*Problem to work on:* Copy the lines starting at the one containing "This screenshot has height=1056, width=594." and ending at the one containing "coord(206,206)", changing every "Select" to "Choose" and leaving everything else as it is.

[start Provided material]

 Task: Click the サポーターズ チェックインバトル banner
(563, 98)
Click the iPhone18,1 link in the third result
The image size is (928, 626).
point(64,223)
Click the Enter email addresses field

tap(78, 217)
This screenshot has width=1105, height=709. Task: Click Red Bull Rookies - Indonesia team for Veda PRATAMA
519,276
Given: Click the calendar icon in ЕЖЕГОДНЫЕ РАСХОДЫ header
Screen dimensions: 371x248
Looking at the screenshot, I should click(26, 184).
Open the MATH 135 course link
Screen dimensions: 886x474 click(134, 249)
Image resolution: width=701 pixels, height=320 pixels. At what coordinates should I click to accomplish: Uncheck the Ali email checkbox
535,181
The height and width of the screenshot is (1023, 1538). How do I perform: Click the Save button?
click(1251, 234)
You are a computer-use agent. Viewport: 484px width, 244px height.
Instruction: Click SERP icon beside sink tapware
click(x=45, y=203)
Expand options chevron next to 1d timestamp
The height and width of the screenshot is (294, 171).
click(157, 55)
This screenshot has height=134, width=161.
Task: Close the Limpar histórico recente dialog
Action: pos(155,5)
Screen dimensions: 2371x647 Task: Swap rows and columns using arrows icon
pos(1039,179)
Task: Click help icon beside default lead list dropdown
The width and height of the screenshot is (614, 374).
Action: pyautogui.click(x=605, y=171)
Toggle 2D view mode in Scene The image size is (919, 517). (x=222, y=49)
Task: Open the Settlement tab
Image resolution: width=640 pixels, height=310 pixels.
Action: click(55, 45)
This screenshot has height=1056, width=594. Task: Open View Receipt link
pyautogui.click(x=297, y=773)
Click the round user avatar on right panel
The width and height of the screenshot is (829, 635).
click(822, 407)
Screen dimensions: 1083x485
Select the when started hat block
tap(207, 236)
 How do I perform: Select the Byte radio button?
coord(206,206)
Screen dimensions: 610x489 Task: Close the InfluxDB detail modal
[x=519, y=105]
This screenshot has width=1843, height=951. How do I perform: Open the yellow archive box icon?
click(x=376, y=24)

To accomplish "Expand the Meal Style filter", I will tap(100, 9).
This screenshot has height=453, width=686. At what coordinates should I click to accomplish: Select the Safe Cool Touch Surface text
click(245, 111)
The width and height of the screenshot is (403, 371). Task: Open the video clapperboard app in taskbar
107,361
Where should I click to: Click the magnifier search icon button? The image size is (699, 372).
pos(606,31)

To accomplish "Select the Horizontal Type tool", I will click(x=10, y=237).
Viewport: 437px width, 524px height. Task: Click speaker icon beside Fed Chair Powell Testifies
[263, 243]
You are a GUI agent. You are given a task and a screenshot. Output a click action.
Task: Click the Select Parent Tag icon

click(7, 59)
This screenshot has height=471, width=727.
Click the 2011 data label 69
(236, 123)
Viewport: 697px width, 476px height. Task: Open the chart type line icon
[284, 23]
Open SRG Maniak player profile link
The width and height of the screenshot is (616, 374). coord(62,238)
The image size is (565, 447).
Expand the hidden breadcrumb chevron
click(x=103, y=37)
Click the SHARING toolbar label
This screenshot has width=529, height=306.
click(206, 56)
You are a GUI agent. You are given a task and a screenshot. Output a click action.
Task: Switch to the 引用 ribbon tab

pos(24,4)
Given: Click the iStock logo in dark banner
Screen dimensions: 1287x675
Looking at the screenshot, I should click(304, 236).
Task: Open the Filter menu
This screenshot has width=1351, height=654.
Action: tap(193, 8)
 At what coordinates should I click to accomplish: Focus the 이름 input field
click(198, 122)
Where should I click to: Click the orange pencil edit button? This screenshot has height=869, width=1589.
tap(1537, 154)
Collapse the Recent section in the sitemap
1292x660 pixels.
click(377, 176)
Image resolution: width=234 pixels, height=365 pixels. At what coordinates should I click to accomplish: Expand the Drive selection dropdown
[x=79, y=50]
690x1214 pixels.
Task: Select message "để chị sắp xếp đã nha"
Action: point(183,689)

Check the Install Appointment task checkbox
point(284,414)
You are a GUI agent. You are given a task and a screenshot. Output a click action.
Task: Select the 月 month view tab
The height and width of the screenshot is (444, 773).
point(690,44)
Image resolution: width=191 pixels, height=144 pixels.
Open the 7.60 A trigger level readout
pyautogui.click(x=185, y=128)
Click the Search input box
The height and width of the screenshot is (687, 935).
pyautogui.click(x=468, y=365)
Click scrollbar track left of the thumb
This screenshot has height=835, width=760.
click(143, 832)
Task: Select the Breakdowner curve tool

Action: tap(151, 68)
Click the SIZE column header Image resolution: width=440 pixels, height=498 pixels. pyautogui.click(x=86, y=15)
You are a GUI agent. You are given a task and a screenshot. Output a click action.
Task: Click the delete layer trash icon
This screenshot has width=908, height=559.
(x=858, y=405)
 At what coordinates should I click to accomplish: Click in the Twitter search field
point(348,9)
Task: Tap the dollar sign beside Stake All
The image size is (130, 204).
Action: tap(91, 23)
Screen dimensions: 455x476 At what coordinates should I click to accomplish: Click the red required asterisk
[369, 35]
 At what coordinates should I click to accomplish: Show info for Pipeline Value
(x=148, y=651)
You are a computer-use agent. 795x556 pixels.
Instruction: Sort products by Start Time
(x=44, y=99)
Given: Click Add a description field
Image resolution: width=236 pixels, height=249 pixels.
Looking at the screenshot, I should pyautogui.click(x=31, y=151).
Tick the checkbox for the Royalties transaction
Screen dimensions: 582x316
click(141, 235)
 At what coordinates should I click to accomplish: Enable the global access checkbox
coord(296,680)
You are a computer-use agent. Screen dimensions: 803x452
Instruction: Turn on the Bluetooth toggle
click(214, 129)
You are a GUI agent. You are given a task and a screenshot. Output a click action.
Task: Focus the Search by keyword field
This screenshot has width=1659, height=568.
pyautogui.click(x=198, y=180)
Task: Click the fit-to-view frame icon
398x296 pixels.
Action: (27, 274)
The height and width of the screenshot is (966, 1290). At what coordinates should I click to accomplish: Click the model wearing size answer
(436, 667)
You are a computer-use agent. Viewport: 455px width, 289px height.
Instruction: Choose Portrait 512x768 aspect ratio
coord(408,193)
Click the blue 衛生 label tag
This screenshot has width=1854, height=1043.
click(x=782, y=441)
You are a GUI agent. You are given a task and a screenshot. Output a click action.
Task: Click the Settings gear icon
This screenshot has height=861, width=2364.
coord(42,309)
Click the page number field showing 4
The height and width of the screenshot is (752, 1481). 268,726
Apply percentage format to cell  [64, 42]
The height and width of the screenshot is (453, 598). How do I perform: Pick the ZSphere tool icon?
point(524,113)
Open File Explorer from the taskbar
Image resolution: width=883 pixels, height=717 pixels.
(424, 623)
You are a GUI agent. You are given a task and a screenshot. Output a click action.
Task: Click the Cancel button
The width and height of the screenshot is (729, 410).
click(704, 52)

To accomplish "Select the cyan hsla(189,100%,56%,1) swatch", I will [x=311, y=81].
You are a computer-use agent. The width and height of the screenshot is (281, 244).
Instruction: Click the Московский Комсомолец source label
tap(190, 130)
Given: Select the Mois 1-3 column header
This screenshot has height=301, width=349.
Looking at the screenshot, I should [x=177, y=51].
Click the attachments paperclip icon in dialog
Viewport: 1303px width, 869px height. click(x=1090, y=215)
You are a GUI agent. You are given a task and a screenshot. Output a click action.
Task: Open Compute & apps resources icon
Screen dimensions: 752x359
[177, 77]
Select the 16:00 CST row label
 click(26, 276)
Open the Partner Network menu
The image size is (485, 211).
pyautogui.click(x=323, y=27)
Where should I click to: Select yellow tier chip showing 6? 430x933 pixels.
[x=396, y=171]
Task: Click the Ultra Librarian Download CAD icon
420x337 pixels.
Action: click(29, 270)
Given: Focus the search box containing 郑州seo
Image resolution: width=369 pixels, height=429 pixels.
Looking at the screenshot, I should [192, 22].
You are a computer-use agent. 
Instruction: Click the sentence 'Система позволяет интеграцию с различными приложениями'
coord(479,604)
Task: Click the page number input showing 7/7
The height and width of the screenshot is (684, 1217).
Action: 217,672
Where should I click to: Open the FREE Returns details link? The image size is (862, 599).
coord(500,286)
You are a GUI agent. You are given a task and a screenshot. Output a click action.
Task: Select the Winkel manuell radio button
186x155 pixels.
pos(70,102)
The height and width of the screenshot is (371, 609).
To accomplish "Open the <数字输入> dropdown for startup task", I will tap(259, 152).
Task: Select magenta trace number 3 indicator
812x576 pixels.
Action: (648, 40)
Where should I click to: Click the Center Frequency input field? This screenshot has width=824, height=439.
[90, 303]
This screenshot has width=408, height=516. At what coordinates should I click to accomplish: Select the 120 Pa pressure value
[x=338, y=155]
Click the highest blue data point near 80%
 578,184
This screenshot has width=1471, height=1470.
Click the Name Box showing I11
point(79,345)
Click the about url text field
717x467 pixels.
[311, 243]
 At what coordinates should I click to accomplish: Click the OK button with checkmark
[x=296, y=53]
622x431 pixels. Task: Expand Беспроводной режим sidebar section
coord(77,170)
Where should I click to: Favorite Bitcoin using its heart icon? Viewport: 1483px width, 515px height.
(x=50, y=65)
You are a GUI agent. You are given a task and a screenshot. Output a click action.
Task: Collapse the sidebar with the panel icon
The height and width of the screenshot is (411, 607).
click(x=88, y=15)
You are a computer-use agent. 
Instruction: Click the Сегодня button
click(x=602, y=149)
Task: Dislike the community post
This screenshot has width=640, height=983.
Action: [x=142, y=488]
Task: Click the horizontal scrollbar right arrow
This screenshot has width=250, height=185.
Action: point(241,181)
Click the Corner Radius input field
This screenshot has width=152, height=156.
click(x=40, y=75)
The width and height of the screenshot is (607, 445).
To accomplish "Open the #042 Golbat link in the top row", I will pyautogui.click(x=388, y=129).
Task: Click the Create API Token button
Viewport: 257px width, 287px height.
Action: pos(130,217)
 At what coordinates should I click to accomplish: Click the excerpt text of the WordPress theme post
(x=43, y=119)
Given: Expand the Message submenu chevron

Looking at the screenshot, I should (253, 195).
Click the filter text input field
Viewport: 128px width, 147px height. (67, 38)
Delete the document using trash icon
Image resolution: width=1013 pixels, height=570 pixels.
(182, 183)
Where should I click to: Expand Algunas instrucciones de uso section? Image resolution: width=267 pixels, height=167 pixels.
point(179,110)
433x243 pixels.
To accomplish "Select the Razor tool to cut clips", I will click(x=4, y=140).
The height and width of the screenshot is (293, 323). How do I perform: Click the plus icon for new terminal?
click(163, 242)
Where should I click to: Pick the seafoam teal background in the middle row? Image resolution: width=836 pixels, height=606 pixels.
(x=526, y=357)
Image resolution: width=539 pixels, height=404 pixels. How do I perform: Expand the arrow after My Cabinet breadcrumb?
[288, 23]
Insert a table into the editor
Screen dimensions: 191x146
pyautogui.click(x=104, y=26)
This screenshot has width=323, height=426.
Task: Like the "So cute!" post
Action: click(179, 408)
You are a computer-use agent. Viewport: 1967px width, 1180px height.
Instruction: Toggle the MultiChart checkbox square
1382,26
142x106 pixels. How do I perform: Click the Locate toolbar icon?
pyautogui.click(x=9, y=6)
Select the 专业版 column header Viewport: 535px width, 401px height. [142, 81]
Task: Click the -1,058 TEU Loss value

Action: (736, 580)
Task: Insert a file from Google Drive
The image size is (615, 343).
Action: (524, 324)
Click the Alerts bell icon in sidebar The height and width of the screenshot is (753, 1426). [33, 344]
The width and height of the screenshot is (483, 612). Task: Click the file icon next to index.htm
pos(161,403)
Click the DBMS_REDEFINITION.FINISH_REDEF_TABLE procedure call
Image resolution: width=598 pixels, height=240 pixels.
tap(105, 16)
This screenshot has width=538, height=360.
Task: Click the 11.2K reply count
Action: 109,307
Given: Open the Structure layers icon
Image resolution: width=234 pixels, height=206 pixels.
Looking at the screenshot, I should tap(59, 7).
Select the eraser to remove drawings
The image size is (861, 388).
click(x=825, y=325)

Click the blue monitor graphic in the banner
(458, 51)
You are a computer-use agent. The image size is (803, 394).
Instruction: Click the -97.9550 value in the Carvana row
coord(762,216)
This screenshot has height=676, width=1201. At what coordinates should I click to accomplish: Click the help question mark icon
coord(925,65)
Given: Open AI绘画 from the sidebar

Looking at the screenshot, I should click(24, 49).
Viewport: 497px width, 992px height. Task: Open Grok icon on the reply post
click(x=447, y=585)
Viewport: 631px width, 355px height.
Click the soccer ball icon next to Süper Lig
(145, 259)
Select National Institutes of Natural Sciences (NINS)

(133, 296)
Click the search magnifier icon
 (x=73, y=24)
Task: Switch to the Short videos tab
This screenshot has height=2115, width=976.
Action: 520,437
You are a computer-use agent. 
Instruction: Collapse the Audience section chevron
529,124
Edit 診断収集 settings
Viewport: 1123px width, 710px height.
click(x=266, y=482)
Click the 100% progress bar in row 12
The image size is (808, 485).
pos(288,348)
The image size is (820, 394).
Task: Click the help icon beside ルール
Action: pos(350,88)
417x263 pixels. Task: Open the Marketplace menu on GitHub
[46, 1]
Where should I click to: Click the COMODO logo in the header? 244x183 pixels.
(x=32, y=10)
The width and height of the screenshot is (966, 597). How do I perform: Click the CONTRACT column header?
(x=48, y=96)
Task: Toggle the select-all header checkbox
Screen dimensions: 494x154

[end Provided material]

*Solution for this problem:*
This screenshot has height=1056, width=594. Task: Open View Receipt link
pyautogui.click(x=297, y=773)
Click the round user avatar on right panel
The width and height of the screenshot is (829, 635).
click(822, 407)
Screen dimensions: 1083x485
Choose the when started hat block
tap(207, 236)
 How do I perform: Choose the Byte radio button?
coord(206,206)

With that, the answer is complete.